(Collected data)
►
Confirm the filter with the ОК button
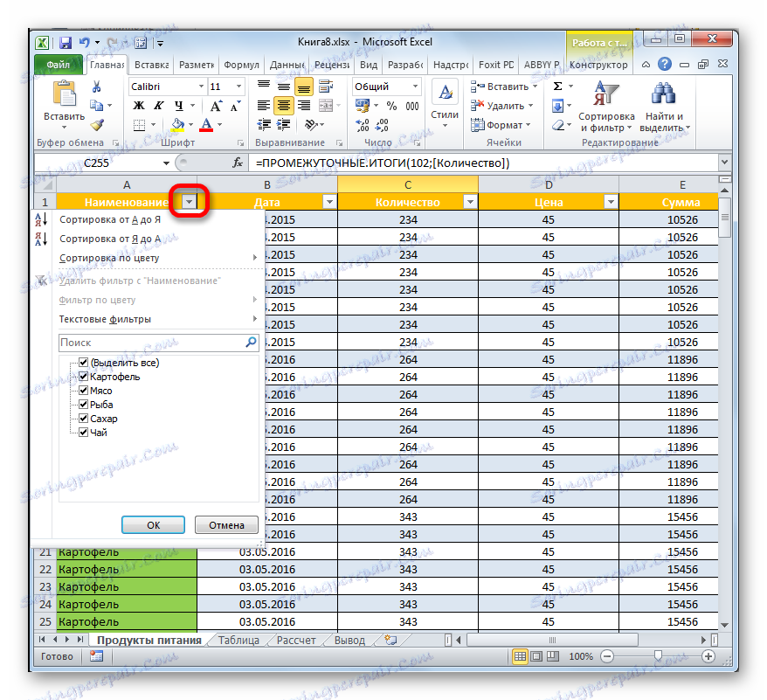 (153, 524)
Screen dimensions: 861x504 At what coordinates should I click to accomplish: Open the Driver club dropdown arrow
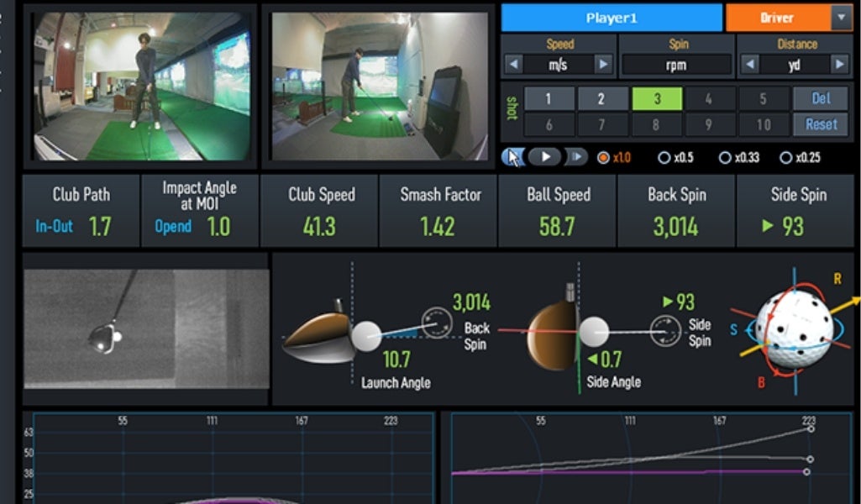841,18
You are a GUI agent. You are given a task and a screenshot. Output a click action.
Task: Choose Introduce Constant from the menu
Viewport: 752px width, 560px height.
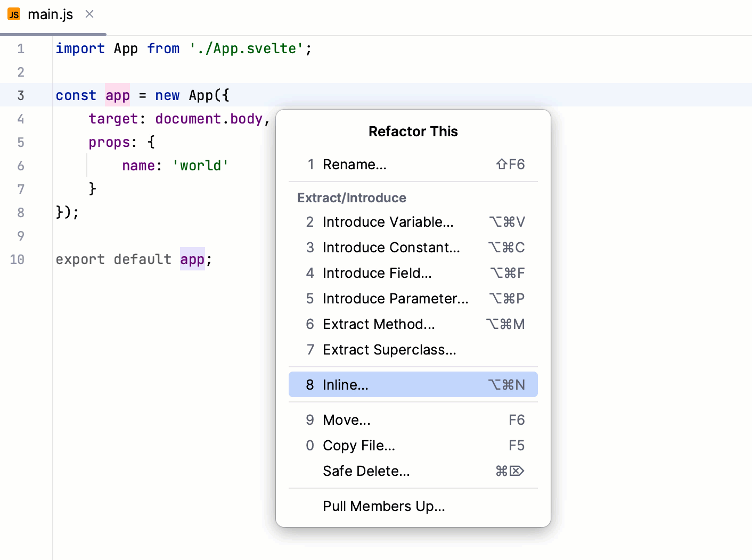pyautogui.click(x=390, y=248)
◄
►
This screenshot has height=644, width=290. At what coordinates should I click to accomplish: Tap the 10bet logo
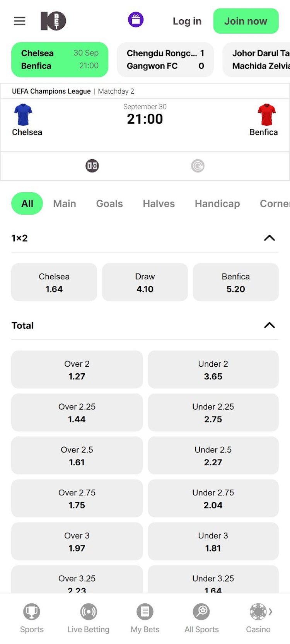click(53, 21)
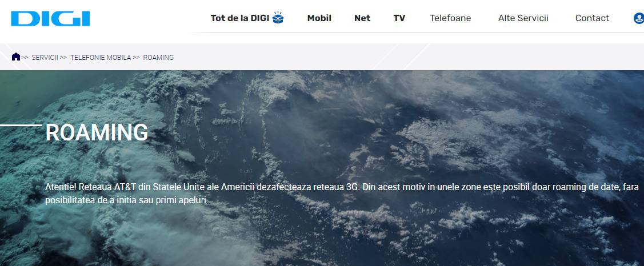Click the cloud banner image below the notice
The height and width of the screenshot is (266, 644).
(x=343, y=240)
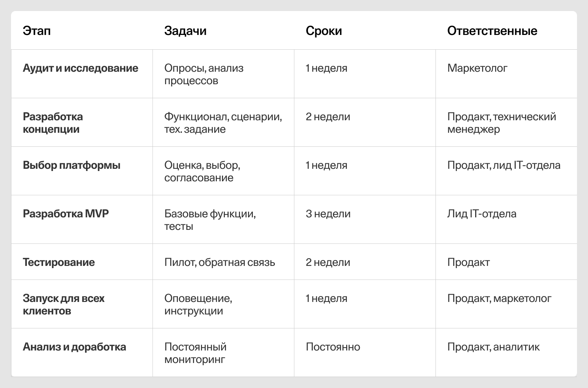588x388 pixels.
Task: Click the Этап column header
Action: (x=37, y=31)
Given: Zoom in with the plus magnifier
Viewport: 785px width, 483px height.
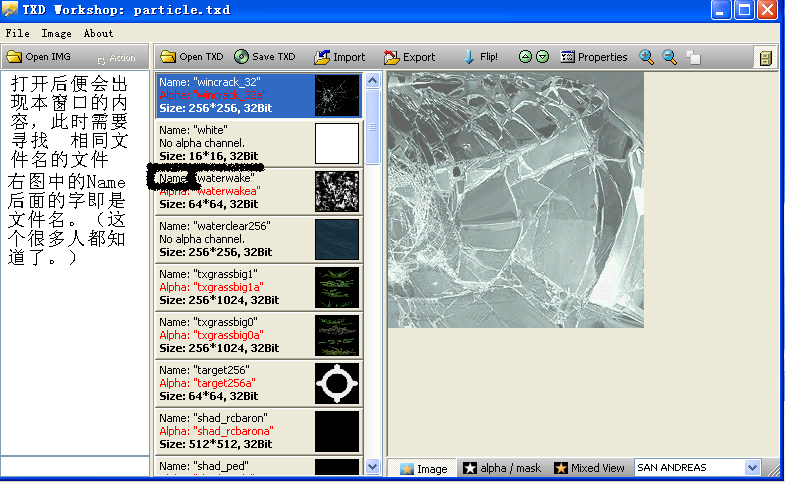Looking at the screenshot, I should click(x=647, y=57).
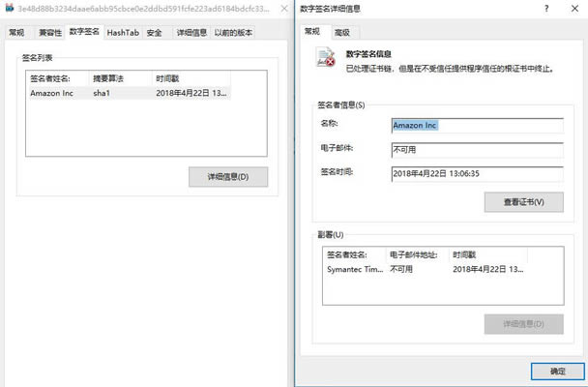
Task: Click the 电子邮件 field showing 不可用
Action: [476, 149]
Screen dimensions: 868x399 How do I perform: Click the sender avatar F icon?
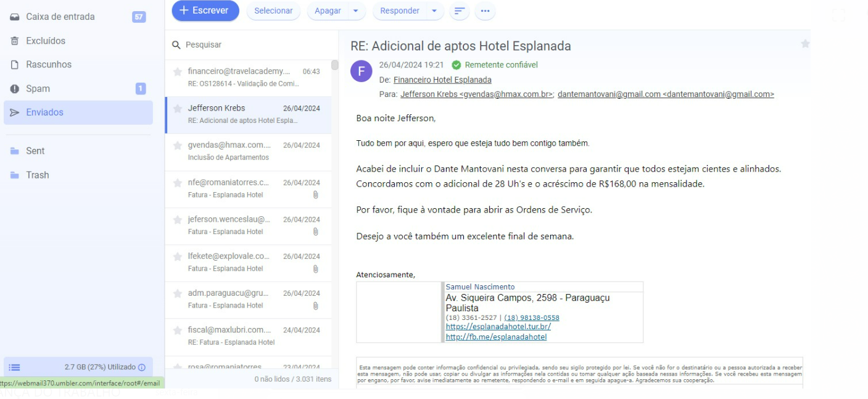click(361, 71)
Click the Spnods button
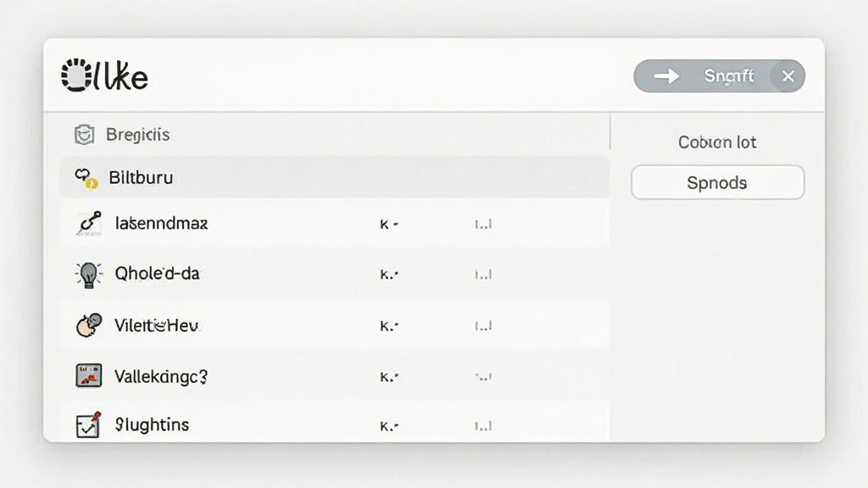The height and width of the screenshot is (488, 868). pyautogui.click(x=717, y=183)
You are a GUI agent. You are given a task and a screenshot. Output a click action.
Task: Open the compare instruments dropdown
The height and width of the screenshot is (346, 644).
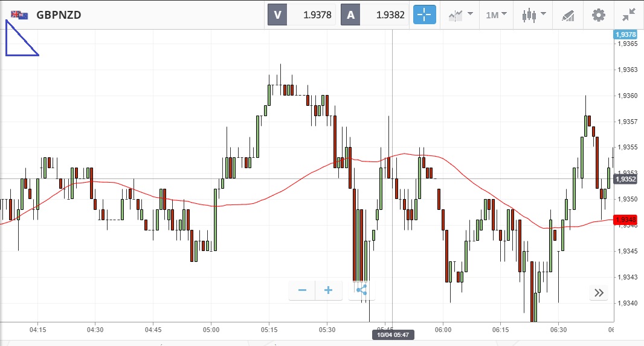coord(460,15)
◄
### WHAT THE TASK REQUIRES
Nothing but the lines above, starting at the line that contains "Confirm the filter with the ОК button" and ending at the line that contains "Task: Choose Introduce Constant from the menu", should be given again, exactly and without the pictures.

### ANSWER BOX
Confirm the filter with the ОК button
 (153, 524)
Screen dimensions: 861x504 At what coordinates should I click to accomplish: Open the Driver club dropdown arrow
841,18
You are a GUI agent. You are given a task and a screenshot. Output a click action.
Task: Choose Introduce Constant from the menu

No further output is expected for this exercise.